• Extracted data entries
::::

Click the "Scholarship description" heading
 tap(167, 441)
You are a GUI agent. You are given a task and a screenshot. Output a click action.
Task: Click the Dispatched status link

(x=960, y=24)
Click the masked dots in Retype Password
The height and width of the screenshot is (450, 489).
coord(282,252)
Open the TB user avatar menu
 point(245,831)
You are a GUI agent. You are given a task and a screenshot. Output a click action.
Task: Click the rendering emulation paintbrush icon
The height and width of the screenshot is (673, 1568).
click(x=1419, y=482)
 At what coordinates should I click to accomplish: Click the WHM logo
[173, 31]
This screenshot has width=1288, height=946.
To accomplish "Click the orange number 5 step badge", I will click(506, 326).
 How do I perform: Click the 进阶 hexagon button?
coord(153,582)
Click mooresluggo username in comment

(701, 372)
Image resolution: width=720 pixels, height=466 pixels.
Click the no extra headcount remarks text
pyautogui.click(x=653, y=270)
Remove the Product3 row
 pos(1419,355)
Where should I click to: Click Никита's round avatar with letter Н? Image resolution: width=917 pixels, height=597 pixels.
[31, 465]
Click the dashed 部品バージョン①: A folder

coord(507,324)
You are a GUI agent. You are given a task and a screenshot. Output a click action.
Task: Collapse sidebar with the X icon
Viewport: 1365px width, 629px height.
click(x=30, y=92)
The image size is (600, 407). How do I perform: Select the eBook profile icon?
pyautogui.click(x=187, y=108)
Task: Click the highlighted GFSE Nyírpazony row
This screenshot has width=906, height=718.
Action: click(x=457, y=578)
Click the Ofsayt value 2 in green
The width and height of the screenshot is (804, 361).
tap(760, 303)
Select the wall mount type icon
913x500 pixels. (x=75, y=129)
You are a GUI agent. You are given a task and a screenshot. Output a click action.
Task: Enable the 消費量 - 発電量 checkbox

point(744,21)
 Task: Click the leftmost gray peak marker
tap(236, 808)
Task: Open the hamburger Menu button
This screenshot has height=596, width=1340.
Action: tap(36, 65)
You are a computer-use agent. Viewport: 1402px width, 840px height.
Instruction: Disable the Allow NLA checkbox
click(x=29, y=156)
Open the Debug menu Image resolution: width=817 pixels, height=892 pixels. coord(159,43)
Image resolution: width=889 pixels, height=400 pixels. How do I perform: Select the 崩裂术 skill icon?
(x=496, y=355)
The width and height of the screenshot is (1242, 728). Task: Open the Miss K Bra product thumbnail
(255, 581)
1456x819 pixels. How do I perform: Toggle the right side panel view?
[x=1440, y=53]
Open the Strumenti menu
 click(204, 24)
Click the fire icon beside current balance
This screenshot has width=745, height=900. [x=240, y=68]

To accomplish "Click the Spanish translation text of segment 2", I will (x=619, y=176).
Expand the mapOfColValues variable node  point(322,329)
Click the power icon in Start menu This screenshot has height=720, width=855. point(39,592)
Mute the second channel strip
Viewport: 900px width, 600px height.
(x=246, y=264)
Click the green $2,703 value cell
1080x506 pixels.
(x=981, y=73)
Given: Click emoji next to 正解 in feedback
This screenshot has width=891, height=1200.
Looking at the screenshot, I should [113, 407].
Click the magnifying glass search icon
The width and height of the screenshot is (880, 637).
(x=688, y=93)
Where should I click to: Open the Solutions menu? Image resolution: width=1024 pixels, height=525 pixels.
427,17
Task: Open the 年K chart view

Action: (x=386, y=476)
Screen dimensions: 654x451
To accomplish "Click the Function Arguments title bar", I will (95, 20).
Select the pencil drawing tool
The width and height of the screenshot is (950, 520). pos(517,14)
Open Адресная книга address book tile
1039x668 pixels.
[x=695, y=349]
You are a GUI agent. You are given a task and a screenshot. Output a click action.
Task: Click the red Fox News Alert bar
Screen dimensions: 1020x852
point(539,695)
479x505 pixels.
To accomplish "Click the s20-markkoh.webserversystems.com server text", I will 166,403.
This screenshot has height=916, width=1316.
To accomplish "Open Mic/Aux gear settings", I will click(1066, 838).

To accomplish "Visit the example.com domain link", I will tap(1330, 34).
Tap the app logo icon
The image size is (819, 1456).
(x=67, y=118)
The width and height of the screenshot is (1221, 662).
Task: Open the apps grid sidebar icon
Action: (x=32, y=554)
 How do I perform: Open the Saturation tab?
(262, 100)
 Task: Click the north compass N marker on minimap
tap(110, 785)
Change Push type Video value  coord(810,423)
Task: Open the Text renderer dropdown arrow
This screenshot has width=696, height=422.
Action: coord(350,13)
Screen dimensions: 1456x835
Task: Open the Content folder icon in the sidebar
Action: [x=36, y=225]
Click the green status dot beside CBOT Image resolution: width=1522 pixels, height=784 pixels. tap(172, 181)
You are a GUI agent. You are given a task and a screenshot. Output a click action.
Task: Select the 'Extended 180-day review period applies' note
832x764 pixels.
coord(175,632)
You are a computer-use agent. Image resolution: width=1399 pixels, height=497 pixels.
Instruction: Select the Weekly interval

::::

• BRIEF
Reproduce the entire listing above line for line, with no alterations.

• OUTPUT OF THE EXERCISE
Click the "Scholarship description" heading
 tap(167, 441)
You are a GUI agent. You are given a task and a screenshot. Output a click action.
Task: Click the Dispatched status link

(x=960, y=24)
Click the masked dots in Retype Password
The height and width of the screenshot is (450, 489).
coord(282,252)
Open the TB user avatar menu
 point(245,831)
You are a GUI agent. You are given a task and a screenshot. Output a click action.
Task: Click the rendering emulation paintbrush icon
The height and width of the screenshot is (673, 1568).
click(x=1419, y=482)
 At what coordinates should I click to accomplish: Click the WHM logo
[173, 31]
This screenshot has width=1288, height=946.
To accomplish "Click the orange number 5 step badge", I will click(506, 326).
 How do I perform: Click the 进阶 hexagon button?
coord(153,582)
Click mooresluggo username in comment

(701, 372)
Image resolution: width=720 pixels, height=466 pixels.
Click the no extra headcount remarks text
pyautogui.click(x=653, y=270)
Remove the Product3 row
 pos(1419,355)
Where should I click to: Click Никита's round avatar with letter Н? Image resolution: width=917 pixels, height=597 pixels.
[31, 465]
Click the dashed 部品バージョン①: A folder

coord(507,324)
You are a GUI agent. You are given a task and a screenshot. Output a click action.
Task: Collapse sidebar with the X icon
Viewport: 1365px width, 629px height.
click(x=30, y=92)
The image size is (600, 407). How do I perform: Select the eBook profile icon?
pyautogui.click(x=187, y=108)
Task: Click the highlighted GFSE Nyírpazony row
This screenshot has width=906, height=718.
Action: click(x=457, y=578)
Click the Ofsayt value 2 in green
The width and height of the screenshot is (804, 361).
tap(760, 303)
Select the wall mount type icon
913x500 pixels. (x=75, y=129)
You are a GUI agent. You are given a task and a screenshot. Output a click action.
Task: Enable the 消費量 - 発電量 checkbox

point(744,21)
 Task: Click the leftmost gray peak marker
tap(236, 808)
Task: Open the hamburger Menu button
This screenshot has height=596, width=1340.
Action: tap(36, 65)
You are a computer-use agent. Viewport: 1402px width, 840px height.
Instruction: Disable the Allow NLA checkbox
click(x=29, y=156)
Open the Debug menu Image resolution: width=817 pixels, height=892 pixels. coord(159,43)
Image resolution: width=889 pixels, height=400 pixels. How do I perform: Select the 崩裂术 skill icon?
(x=496, y=355)
The width and height of the screenshot is (1242, 728). Task: Open the Miss K Bra product thumbnail
(255, 581)
1456x819 pixels. How do I perform: Toggle the right side panel view?
[x=1440, y=53]
Open the Strumenti menu
 click(204, 24)
Click the fire icon beside current balance
This screenshot has width=745, height=900. [x=240, y=68]

To accomplish "Click the Spanish translation text of segment 2", I will (x=619, y=176).
Expand the mapOfColValues variable node  point(322,329)
Click the power icon in Start menu This screenshot has height=720, width=855. point(39,592)
Mute the second channel strip
Viewport: 900px width, 600px height.
(x=246, y=264)
Click the green $2,703 value cell
1080x506 pixels.
(x=981, y=73)
Given: Click emoji next to 正解 in feedback
This screenshot has width=891, height=1200.
Looking at the screenshot, I should [113, 407].
Click the magnifying glass search icon
The width and height of the screenshot is (880, 637).
(x=688, y=93)
Where should I click to: Open the Solutions menu? Image resolution: width=1024 pixels, height=525 pixels.
427,17
Task: Open the 年K chart view

Action: (x=386, y=476)
Screen dimensions: 654x451
To accomplish "Click the Function Arguments title bar", I will (95, 20).
Select the pencil drawing tool
The width and height of the screenshot is (950, 520). pos(517,14)
Open Адресная книга address book tile
1039x668 pixels.
[x=695, y=349]
You are a GUI agent. You are given a task and a screenshot. Output a click action.
Task: Click the red Fox News Alert bar
Screen dimensions: 1020x852
point(539,695)
479x505 pixels.
To accomplish "Click the s20-markkoh.webserversystems.com server text", I will 166,403.
This screenshot has height=916, width=1316.
To accomplish "Open Mic/Aux gear settings", I will click(1066, 838).

To accomplish "Visit the example.com domain link", I will tap(1330, 34).
Tap the app logo icon
The image size is (819, 1456).
(x=67, y=118)
The width and height of the screenshot is (1221, 662).
Task: Open the apps grid sidebar icon
Action: (x=32, y=554)
 How do I perform: Open the Saturation tab?
(262, 100)
 Task: Click the north compass N marker on minimap
tap(110, 785)
Change Push type Video value  coord(810,423)
Task: Open the Text renderer dropdown arrow
This screenshot has width=696, height=422.
Action: coord(350,13)
Screen dimensions: 1456x835
Task: Open the Content folder icon in the sidebar
Action: [x=36, y=225]
Click the green status dot beside CBOT Image resolution: width=1522 pixels, height=784 pixels. tap(172, 181)
You are a GUI agent. You are given a task and a screenshot. Output a click action.
Task: Select the 'Extended 180-day review period applies' note
832x764 pixels.
coord(175,632)
You are a computer-use agent. Image resolution: width=1399 pixels, height=497 pixels.
Instruction: Select the Weekly interval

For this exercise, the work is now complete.